不動産売買契約が締結される際は、買い手から売り手に対して“手付金”が支払われます。
これは契約の解除を求める際に必要な金銭であり、買い手は支払った手付金の放棄、売り手は手付金の倍額返還をすることで、不動産売買契約を解除できます。
では不動産売買における手付金は、税金の対象になるのでしょうか?

不動産売買における手付金と税金の関係性は複雑である

不動産売買における手付金と税金の関係性は、非常に複雑です。
なぜかと言うと、買い手が放棄した手付金、返還された倍額の手付金、売り手が買い手から放棄された手付金、倍額返還をした手付金と、手付金の種類によって扱いが異なるためです。
では、それぞれの手付金がどのような扱いになるのかについて見ていきましょう。

不動産売買における手付金と税金の関係性①買い手が放棄した手付金

買い手が放棄した手付金は、そのまま売り手に渡ったままとなり、買い手に戻ってくることはありません。
この場合の手付金は、買い手の不動産所得における必要経費という扱いになります。
つまり、確定申告の際にはこの金額を引くことができるため、その分所得税の課税額は少なくなるということです。

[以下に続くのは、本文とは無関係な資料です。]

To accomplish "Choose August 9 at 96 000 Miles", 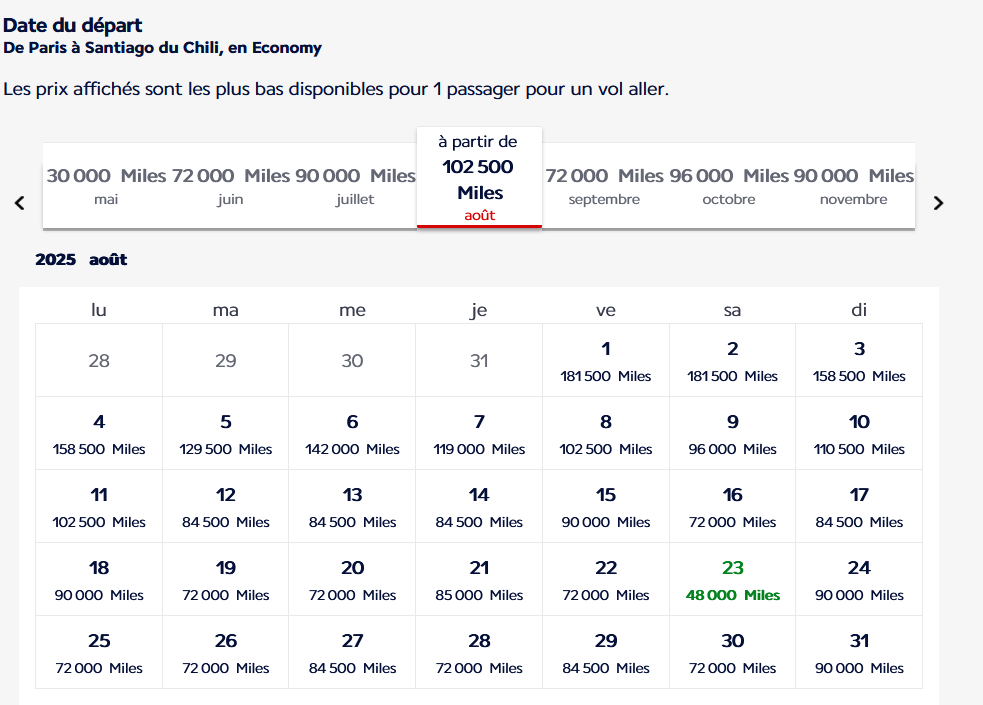I will [732, 434].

不動産売買における手付金と税金の関係性②買い手が返還された倍額の手付金

買い手は契約を解除されることによって、支払った手付金の倍額を受け取ることができます。
この場合は、一時所得としてカウントされることになります。
一時所得は所得税の対象となるため、受け取った金額に応じて納税しなければいけません。

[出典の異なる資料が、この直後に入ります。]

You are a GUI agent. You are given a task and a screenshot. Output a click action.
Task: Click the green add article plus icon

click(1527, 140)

不動産売買における手付金と税金の関係性③売り手が買い手から放棄された手付金

売り手が買い手から放棄された手付金は、契約解除とともに売り手がそのまま受け取る形になります。
この場合も、買い手が受け取った倍額の手付金と同じく一時所得という扱いになるため、金額に応じた所得税を納める必要があります。
また不動産売買契約を締結する際、不動産仲介業者に支払った仲介手数料に関しては、“一時所得を得るために要した金銭”として認められます。
つまり、売り手は一時所得から仲介手数料の金額を引くことで、残った額に応じた所得税を支払うことができるということです。
もっと詳しく知りたい方は、以下を参考にしてください。

参考:国税庁「手付流れを受領した場合の仲介手数料」
https://www.nta.go.jp/law/shitsugi/shotoku/02/24.htm

不動産売買における手付金と税金の関係性④売り手が倍額返還をした手付金

売り手が倍額返還をした手付金は、売り手の都合で契約を解除する際に、買い手に対して支払い義務が発生します。
この場合は“手付金の倍額の返還”ではなく、“手付金の返還”と“手付金と同額の違約金の支払い”という扱いになります。
そして買い手に対して支払われた手付金と同額の違約金のみが、不動産所得における必要経費としてカウントできます。
ただ売り手の契約解除が、先に締結された契約よりも、より良い条件で不動産を売却するための解除だった場合、支払った違約金の扱いは異なります。
この場合は、別の買い手により良い条件で不動産を売却した際の譲渡所得における、譲渡費用として扱われます。
なぜかと言うと、先に締結された契約を解除するために必要だった違約金は、“のちに不動産を売却するために必要だった費用”と判断されるためです。
つまり契約を解除しないと、より良い条件での不動産売却は実現できないため、契約を解除するための違約金が譲渡費用として認められるというわけです。

まとめ

不動産売却における手付金と税金の関係性について、さまざまな角度から解説しましたが、いかがだったでしょうか?
不動産売却における手付金には、所得となるもの、必要経費となるものがあります。
どちらに属するかによって、確定申告時に納める税金の金額には大きな差が出ることもあるため、必ず事前に把握しておきましょう。